I have used Spark EMR to copy tables from Oracle to S3 in parquet format, and then used Glue crawler to crawl the data from S3 and registered in Athena. The data ingestion is fine but when I tried to preview the data it showed this error:
GENERIC_INTERNAL_ERROR: integer overflow
I have tried the pipeline multiple times. The original schema is this:
SAMPLEINDEX(NUMBER38, 0)
GENEINDEX(NUMBER38, 0)
VALUE(FLOAT)
MINSEGMENTLENGTH(NUMBER38, 0)
I tried to cast the data into integer, long and string but the error still persists. I also inspected original dataset and didn't find any value that could cause int overflow.
Tables which contain rows < 800 millions work perfectly fine. But when the table has more than 800 millions rows the error started to come up.

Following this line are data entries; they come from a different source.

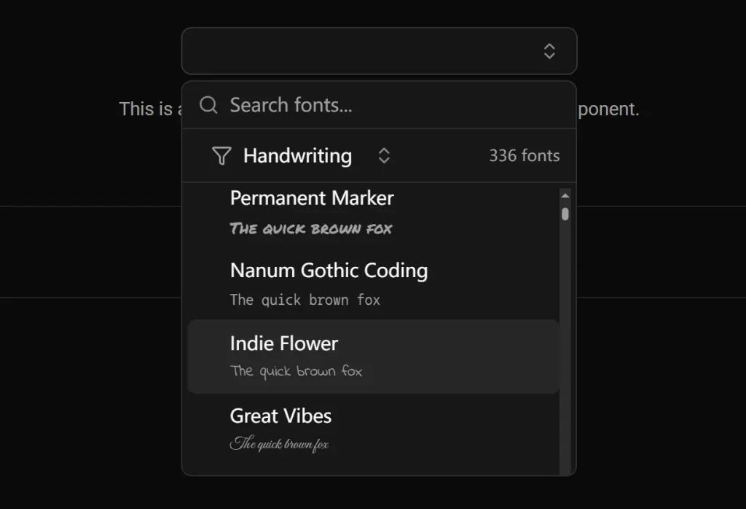This screenshot has width=746, height=509.
Task: Click the Search fonts input field
Action: point(328,105)
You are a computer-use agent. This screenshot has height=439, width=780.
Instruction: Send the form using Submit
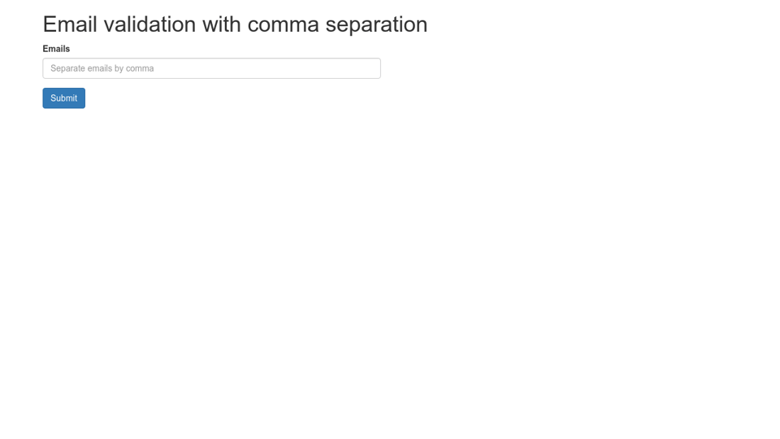coord(63,98)
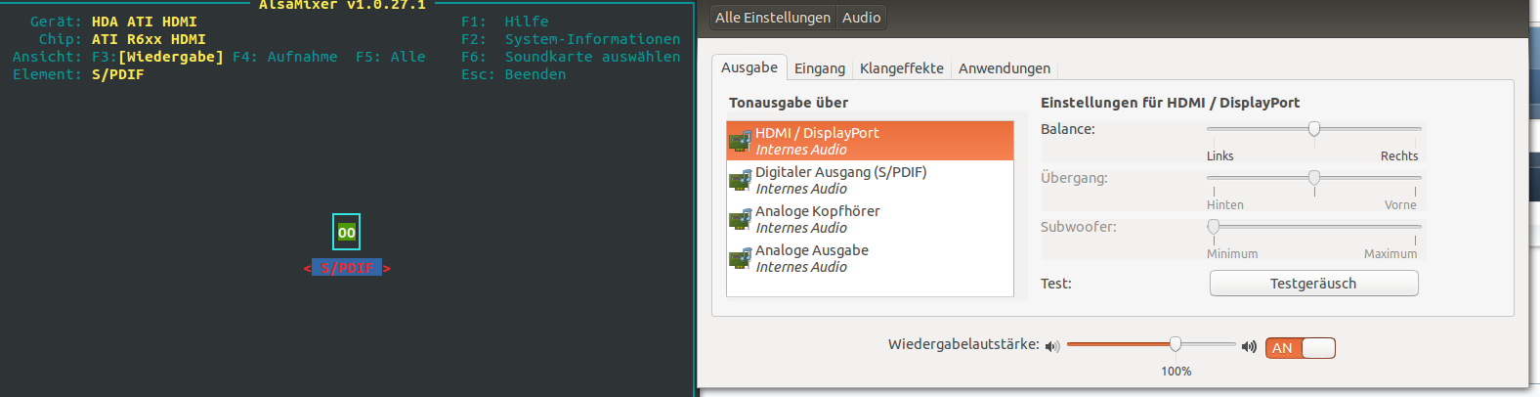Click the Audio breadcrumb button

[861, 18]
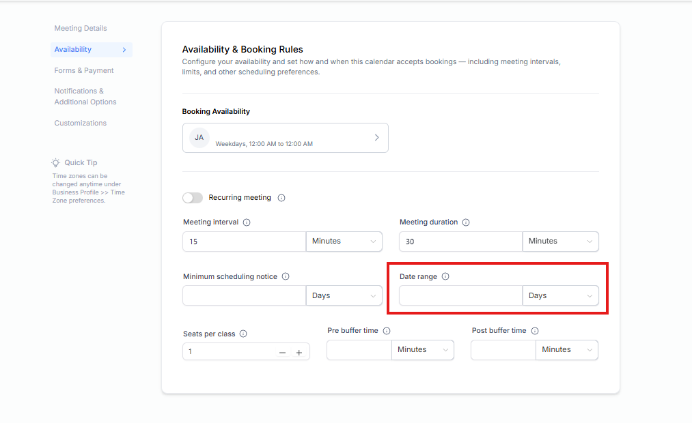Go to Meeting Details section
The width and height of the screenshot is (692, 423).
point(81,29)
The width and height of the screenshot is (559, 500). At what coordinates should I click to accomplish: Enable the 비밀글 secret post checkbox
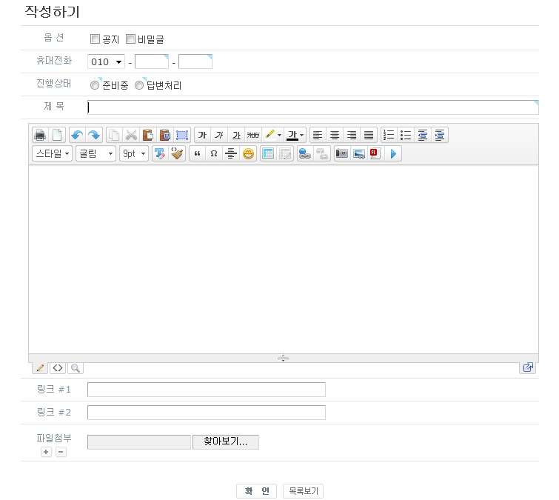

Here is some sample code in scala:
val table = sparkSession.read
.format("jdbc")
.option("url", "jdbc:oracle:thin://@XXX")
.option("dbtable", "tcga.%s".format(tableName))
.option("user", "XXX")
.option("password", "XXX")
.option("driver", "oracle.jdbc.driver.OracleDriver")
.option("fetchsize", "50000")
.option("numPartitions", "200")
.load()
println("writing tablename: %s".format(tableName))
val finalDF = table.selectExpr("cast(SAMPLEINDEX as string) as SAMPLEINDEX", "cast(GENEINDEX as string) as GENEINDEX",
"cast(VALUE as string) as VALUE", "cast(MINSEGMENTLENGTH as string) as MINSEGMENTLENGTH")
finalDF.repartition(200)
finalDF.printSchema()
finalDF.write.format("parquet").mode("Overwrite").save("s3n://XXX/CNVGENELEVELDATATEST")
finalDF.printSchema()
finalDF.show()
Does anyone know what may cause the issue?